Due to the huge success of her graphic memoir Fun Home: A Family Tragicomic in 2006 and its subsequent Tony Award-winning musical adaptation in 2009, Alison Bechdel (b. 1960) has recently become a household name. However, Bechdel, who has won numerous awards including a MacArthur Fellowship, has been writing and drawing comics since the early 1980s. Her comic strip Dykes to Watch Out For (DTWOF) stood out as one of the first to depict lesbians in popular culture and is widely hailed as an essential LGBTQ resource.
It is also from this comic strip that the wildly popular Bechdel Test--a test to gauge positive female representation in film--obtained its name. While DTWOF secured Bechdel's role in the comics world and queer community long before her mainstream success, Bechdel now experiences notoriety that few comics artists ever achieve and that women cartoonists have never attained.
Spanning from 1990 to 2017, Alison Bechdel: Conversations collects ten interviews that illustrate how Bechdel uses her own life, relationships, and contemporary events to expose the world to what she has referred to as the "fringes of acceptability"--the comics genre as well as queer culture and identity. These interviews reveal her intentionality in the use of characters, plots, structure, and cartooning to draw her readers toward disrupting the status quo.

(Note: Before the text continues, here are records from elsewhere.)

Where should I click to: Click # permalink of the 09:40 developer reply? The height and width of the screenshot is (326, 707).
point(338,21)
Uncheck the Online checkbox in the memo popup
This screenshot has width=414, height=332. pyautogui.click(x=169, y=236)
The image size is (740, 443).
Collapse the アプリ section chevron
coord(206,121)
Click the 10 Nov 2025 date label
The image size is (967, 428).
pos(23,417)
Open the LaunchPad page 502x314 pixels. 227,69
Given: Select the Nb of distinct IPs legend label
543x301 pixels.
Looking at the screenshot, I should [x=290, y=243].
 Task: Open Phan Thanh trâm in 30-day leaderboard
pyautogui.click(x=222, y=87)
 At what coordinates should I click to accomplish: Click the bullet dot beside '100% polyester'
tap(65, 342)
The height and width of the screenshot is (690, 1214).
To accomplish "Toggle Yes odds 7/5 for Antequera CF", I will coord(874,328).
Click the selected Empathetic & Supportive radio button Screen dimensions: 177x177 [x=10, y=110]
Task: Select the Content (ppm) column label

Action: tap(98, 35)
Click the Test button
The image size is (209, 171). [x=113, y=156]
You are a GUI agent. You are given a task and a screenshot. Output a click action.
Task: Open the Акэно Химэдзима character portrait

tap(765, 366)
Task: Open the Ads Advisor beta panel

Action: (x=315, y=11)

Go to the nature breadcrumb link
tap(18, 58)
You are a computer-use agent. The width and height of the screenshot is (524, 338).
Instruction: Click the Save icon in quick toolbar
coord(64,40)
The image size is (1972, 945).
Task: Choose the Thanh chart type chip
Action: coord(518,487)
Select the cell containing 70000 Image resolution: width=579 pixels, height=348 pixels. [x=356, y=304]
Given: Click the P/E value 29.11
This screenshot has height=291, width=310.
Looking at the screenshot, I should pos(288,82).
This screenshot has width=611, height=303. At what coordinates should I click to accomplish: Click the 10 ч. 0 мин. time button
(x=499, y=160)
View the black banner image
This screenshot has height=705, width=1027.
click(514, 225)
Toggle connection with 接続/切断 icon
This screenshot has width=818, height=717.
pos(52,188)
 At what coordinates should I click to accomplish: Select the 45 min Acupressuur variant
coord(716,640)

Starting with her earliest interviews on public access television and in little-known comics and queer presses, Rachel R. Martin traces Bechdel's career from her days with DTWOF to her popularity with Fun Home and Are You My Mother? This volume includes her "one-off" DTWOF strips from November 2016 and March 2017 (not anthologized anywhere else) and in-depth discussions of her laborious creative process as well as upcoming projects.
About the Author
Rachel R. Martin is assistant professor of English and humanities at Northern Virginia Community College in Alexandria, Virginia. She has published scholarly work in Feminisms in the World of Neil Gaiman: Essays on the Comics, Poetry and Prose and Women's Rights: Reflections in Popular Culture. Her creative writing has appeared in So to Speak: A Feminist Journal of Language and Arts.